- Opening Delimiter -

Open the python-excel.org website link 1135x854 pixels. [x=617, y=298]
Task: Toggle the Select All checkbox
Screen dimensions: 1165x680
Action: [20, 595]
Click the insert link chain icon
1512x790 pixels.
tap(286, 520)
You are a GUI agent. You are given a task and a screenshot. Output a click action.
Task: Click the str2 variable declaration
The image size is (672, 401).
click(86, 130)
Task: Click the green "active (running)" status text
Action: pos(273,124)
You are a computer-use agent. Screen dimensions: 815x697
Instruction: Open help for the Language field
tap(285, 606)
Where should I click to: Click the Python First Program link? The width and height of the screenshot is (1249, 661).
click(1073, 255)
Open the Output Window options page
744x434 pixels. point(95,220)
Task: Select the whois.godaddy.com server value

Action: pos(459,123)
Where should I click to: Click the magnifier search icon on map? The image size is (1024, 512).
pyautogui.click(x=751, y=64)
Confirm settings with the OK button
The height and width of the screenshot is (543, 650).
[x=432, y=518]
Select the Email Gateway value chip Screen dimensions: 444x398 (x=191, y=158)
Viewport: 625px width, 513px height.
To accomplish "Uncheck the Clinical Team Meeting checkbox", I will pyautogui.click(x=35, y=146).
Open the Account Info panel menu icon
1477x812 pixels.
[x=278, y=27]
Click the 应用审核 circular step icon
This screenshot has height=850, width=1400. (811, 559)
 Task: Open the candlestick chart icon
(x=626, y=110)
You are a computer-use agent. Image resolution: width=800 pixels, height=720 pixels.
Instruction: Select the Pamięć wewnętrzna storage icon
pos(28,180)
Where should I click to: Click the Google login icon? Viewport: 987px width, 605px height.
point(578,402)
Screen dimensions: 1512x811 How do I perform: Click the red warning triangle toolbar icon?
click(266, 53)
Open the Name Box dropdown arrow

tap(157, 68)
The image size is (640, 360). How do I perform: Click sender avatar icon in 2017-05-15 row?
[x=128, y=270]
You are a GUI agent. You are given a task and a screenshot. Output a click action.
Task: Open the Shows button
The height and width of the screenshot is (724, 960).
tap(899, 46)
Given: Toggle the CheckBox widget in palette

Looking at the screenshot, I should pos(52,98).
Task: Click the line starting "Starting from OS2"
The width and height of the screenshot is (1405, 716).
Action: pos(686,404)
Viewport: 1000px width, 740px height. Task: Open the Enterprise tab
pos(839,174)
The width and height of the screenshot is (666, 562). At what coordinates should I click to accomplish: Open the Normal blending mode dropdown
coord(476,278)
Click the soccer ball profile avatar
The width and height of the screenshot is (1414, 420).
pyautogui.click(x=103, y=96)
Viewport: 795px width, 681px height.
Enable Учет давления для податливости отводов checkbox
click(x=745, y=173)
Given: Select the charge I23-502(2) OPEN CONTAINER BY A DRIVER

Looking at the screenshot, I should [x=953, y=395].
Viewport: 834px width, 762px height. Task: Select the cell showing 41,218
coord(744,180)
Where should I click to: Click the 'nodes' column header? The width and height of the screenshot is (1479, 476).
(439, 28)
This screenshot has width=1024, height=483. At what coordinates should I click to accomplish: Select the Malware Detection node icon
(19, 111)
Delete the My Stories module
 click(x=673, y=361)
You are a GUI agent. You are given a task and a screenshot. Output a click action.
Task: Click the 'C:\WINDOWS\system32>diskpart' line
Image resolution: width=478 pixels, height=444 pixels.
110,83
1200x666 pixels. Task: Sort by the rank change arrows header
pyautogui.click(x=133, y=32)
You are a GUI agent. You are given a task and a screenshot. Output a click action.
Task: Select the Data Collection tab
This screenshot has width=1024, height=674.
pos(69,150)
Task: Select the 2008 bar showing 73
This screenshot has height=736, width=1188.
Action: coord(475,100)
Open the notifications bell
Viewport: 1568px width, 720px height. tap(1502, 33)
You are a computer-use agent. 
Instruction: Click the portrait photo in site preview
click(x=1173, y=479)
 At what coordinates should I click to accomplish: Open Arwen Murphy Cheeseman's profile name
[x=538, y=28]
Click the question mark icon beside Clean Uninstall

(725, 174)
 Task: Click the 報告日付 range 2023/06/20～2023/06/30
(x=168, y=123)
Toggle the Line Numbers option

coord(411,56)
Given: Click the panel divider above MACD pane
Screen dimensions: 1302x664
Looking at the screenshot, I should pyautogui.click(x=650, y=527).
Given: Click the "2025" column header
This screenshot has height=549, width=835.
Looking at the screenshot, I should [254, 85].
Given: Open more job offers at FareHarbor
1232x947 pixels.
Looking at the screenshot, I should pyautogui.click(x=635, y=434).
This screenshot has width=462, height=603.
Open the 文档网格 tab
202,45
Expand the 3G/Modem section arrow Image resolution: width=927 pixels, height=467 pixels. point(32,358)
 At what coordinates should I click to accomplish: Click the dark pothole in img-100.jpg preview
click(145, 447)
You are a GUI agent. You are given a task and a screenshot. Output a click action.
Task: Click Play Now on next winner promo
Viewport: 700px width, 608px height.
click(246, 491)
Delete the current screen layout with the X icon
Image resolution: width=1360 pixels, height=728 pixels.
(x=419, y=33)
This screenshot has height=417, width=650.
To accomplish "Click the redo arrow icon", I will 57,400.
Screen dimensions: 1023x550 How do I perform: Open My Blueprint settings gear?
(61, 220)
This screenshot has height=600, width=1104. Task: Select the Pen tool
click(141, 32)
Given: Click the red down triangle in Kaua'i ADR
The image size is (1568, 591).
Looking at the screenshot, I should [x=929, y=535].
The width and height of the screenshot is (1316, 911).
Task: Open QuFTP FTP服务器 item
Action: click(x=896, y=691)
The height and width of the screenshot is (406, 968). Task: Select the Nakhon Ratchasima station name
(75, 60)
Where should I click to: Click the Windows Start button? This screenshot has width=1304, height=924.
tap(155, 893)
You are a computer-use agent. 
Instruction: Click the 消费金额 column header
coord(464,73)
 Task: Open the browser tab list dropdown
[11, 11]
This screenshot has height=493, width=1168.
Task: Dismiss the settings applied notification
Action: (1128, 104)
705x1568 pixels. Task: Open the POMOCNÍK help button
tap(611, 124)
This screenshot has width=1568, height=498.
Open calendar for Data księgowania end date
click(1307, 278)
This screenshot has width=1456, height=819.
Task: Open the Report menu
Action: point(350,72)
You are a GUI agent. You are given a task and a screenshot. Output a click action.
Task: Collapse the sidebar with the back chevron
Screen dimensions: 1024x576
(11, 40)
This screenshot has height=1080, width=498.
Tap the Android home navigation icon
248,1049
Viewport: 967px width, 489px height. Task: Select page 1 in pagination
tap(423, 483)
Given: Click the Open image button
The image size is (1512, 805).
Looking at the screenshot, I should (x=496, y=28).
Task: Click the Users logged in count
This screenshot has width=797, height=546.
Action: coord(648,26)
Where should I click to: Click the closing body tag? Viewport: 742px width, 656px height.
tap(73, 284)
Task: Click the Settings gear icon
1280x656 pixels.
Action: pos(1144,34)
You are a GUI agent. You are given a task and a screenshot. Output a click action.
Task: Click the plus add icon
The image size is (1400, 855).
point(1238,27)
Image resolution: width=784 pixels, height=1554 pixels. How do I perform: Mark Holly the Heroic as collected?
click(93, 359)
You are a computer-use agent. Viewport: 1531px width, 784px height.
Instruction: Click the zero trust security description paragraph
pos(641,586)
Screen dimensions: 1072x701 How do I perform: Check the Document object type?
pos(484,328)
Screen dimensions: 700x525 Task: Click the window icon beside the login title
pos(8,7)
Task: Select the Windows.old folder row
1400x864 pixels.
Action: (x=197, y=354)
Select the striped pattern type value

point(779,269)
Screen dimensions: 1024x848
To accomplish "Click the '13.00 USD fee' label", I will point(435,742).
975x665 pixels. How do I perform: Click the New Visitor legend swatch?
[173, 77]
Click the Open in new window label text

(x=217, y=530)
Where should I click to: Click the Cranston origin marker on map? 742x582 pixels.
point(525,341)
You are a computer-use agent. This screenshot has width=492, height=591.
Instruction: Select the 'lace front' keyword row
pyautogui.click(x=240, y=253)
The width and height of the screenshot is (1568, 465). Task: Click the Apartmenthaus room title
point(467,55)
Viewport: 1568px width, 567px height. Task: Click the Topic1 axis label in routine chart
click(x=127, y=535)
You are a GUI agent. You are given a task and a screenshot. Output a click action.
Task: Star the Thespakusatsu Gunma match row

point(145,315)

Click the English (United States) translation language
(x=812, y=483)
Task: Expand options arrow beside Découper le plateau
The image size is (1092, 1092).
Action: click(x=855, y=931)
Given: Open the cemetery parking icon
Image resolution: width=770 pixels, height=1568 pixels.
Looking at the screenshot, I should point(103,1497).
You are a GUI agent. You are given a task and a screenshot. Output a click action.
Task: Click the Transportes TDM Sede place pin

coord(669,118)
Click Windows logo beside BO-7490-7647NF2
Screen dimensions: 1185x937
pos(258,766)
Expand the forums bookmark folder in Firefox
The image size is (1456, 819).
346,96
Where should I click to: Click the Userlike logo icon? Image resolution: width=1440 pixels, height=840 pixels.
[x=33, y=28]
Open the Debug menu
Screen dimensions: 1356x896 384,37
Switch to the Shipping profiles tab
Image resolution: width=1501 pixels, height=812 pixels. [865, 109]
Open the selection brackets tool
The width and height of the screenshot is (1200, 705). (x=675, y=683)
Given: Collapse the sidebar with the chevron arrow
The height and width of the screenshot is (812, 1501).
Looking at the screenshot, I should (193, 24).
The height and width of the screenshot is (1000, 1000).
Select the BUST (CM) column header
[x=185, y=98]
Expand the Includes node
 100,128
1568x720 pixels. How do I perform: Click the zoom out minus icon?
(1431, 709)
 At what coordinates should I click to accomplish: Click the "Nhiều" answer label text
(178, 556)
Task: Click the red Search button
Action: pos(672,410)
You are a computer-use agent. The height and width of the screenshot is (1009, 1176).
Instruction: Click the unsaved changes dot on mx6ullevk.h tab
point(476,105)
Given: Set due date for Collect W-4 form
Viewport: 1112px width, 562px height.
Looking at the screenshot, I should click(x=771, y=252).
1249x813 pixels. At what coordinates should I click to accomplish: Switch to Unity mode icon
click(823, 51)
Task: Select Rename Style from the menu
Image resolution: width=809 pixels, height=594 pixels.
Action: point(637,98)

- Closing Delimiter -

__HOW TO COMPLETE THIS TASK__
Report how many lines in the listing above have the string "folder" in them; write the number only.

__RESULT OF THE EXERCISE__
2